Default value: `None` |
Example:
```python
import dashvector
client = dashvector.Client(api_key='YOUR-DASHVECTOR-API-KEY')
collection = client.get('YOUR-COLLECTION-NAME')
rsp = collection.create_partition('YOUR-PARTITION-NAME')
assert rsp
```
### Delete Collection Partition
`Collection.delete_partition(name: str) -> DashVectorResponse`
| Parameters | Type | Required | Description |
|------------|-------|----------|--------------------------------------|
| name | str | Yes | The name of the Partition to Delete. |
Example:
```python
import dashvector
client = dashvector.Client(api_key='YOUR-DASHVECTOR-API-KEY')
collection = client.get('YOUR-COLLECTION-NAME')
rsp = collection.delete_partition('YOUR-PARTITION-NAME')
assert rsp
```
### List Collection Partitions
`Collection.list_partitions() -> DashVectorResponse`
Example:
```python
import dashvector
client = dashvector.Client(api_key='YOUR-DASHVECTOR-API-KEY')
collection = client.get('YOUR-COLLECTION-NAME')
partitions = collection.list_partitions()
assert partitions
for pt in partitions:
print(pt)
```
### Describe Collection Partition
`Collection.describe_partition(name: str) -> DashVectorResponse`
| Parameters | Type | Required | Description |
|------------|-------|----------|----------------------------------------|
| name | str | Yes | The name of the Partition to Describe. |
Example:
```python
import dashvector
client = dashvector.Client(api_key='YOUR-DASHVECTOR-API-KEY')
collection = client.get('YOUR-COLLECTION-NAME')
rsp = collection.describe_partition('shoes')
print(rsp)
# example output:
# {"request_id":"296267a7-68e2-483a-87e6-5992d85a5806","code":0,"message":"","output":"SERVING"}
```
### Statistics for Collection Partition
`Collection.stats_partition(name: str) -> DashVectorResponse`
| Parameters | Type | Required | Description |
|------------|-------|----------|----------------------------------------------|
| name | str | Yes | The name of the Partition to get Statistics. |
Example:
```python
import dashvector
client = dashvector.Client(api_key='YOUR-DASHVECTOR-API-KEY')
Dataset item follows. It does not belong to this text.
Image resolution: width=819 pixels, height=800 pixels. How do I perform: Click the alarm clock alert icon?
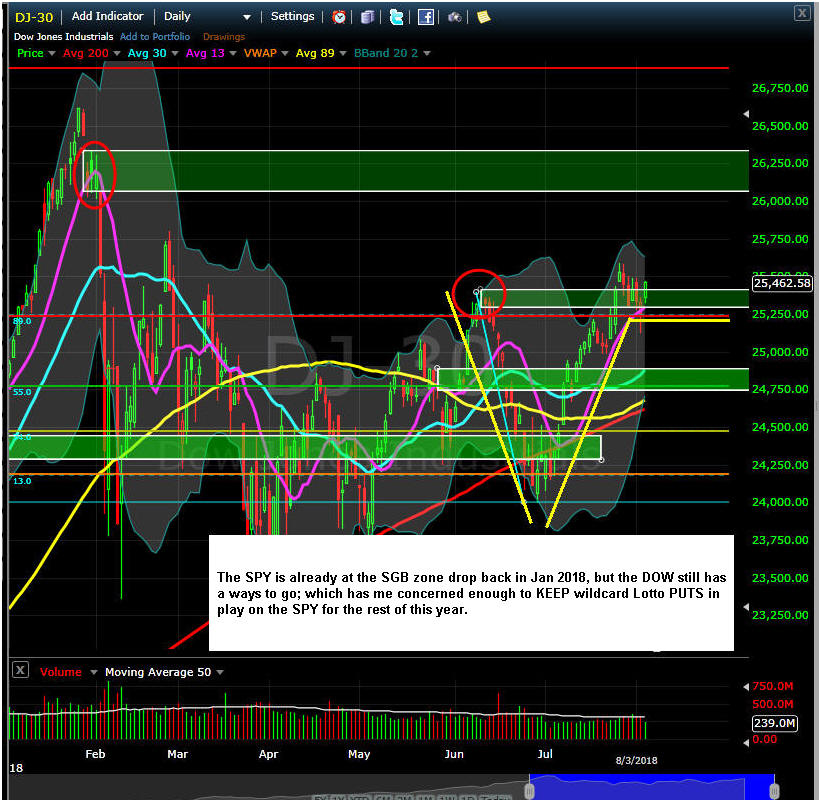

collection = client.get('YOUR-COLLECTION-NAME')
rsp = collection.stats_partition('shoes')
print(rsp)
# example outptut:
# {
# "code":0,
# "message":"",
# "requests_id":"330a2bcb-e4a7-4fc6-a711-2fe5f8a24e8c",
# "output":{
# "total_doc_count":0
# }
# }
```
## Class
### dashvector.Doc
```python
@dataclass(frozen=True)
class Doc(object):
id: str
vector: Union[List[int], List[float], numpy.ndarray]
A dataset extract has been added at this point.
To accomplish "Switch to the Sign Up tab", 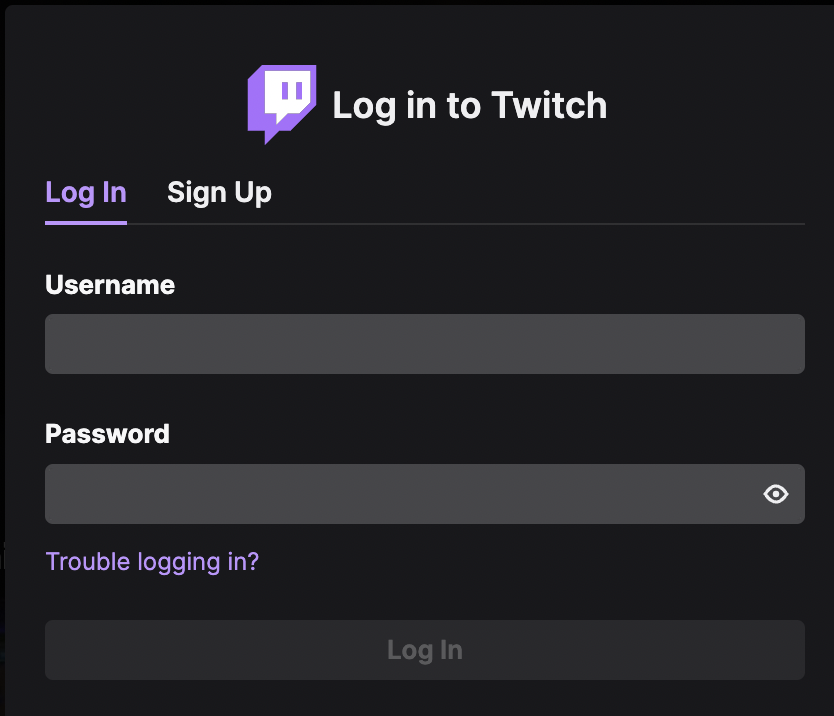I will (219, 193).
fields: Optional[Dict[str, Union[Type[str], Type[int], Type[float], Type[bool]]]] = None
score: float = 0.0
```
### dashvector.DashVectorResponse
```python
class DashVectorResponse(object):
code: DashVectorCode
message: str
request_id: str
output: Any
```
## License
This project is licensed under the Apache License (Version 2.0).